Excerpted data →
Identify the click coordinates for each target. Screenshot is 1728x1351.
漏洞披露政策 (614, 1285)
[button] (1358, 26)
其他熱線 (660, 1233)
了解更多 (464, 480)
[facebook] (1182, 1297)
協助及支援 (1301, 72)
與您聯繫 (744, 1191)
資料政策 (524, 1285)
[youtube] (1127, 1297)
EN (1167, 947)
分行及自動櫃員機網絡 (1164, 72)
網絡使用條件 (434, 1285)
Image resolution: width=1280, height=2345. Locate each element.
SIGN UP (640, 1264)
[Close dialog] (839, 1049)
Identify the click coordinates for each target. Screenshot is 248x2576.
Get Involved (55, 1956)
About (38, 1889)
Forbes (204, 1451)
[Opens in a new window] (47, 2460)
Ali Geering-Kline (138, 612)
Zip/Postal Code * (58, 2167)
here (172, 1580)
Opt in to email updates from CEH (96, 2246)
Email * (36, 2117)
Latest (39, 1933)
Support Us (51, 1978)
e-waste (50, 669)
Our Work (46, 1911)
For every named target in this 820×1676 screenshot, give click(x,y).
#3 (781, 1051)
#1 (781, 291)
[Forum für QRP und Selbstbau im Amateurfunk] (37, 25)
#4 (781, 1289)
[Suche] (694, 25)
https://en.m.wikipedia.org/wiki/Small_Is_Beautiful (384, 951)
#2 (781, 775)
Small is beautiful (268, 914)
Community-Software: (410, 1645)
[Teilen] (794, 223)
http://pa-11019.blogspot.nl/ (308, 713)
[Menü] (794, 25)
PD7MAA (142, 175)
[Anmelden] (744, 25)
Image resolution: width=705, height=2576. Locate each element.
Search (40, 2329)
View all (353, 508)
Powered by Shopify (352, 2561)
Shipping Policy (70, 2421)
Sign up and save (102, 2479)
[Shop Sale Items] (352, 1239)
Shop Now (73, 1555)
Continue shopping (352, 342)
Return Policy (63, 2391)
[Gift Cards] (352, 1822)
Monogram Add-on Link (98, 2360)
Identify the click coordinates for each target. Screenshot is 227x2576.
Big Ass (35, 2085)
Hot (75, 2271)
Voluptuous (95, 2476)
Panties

What you have to do → Repeat all of the material, exactly as it reads.

Written response →
Identify the click coordinates for each target. Screenshot is 1728x1351.
漏洞披露政策 (614, 1285)
[button] (1358, 26)
其他熱線 (660, 1233)
了解更多 (464, 480)
[facebook] (1182, 1297)
協助及支援 (1301, 72)
與您聯繫 (744, 1191)
資料政策 (524, 1285)
[youtube] (1127, 1297)
EN (1167, 947)
分行及自動櫃員機網絡 (1164, 72)
網絡使用條件 (434, 1285)
Image resolution: width=1280, height=2345. Locate each element.
SIGN UP (640, 1264)
[Close dialog] (839, 1049)
Identify the click coordinates for each target. Screenshot is 248x2576.
Get Involved (55, 1956)
About (38, 1889)
Forbes (204, 1451)
[Opens in a new window] (47, 2460)
Ali Geering-Kline (138, 612)
Zip/Postal Code * (58, 2167)
here (172, 1580)
Opt in to email updates from CEH (96, 2246)
Email * (36, 2117)
Latest (39, 1933)
Support Us (51, 1978)
e-waste (50, 669)
Our Work (46, 1911)
For every named target in this 820×1676 screenshot, give click(x,y).
#3 (781, 1051)
#1 (781, 291)
[Forum für QRP und Selbstbau im Amateurfunk] (37, 25)
#4 (781, 1289)
[Suche] (694, 25)
https://en.m.wikipedia.org/wiki/Small_Is_Beautiful (384, 951)
#2 (781, 775)
Small is beautiful (268, 914)
Community-Software: (410, 1645)
[Teilen] (794, 223)
http://pa-11019.blogspot.nl/ (308, 713)
[Menü] (794, 25)
PD7MAA (142, 175)
[Anmelden] (744, 25)
Image resolution: width=705, height=2576. Locate each element.
Search (40, 2329)
View all (353, 508)
Powered by Shopify (352, 2561)
Shipping Policy (70, 2421)
Sign up and save (102, 2479)
[Shop Sale Items] (352, 1239)
Shop Now (73, 1555)
Continue shopping (352, 342)
Return Policy (63, 2391)
[Gift Cards] (352, 1822)
Monogram Add-on Link (98, 2360)
Identify the click coordinates for each target. Screenshot is 227x2576.
Big Ass (35, 2085)
Hot (75, 2271)
Voluptuous (95, 2476)
Panties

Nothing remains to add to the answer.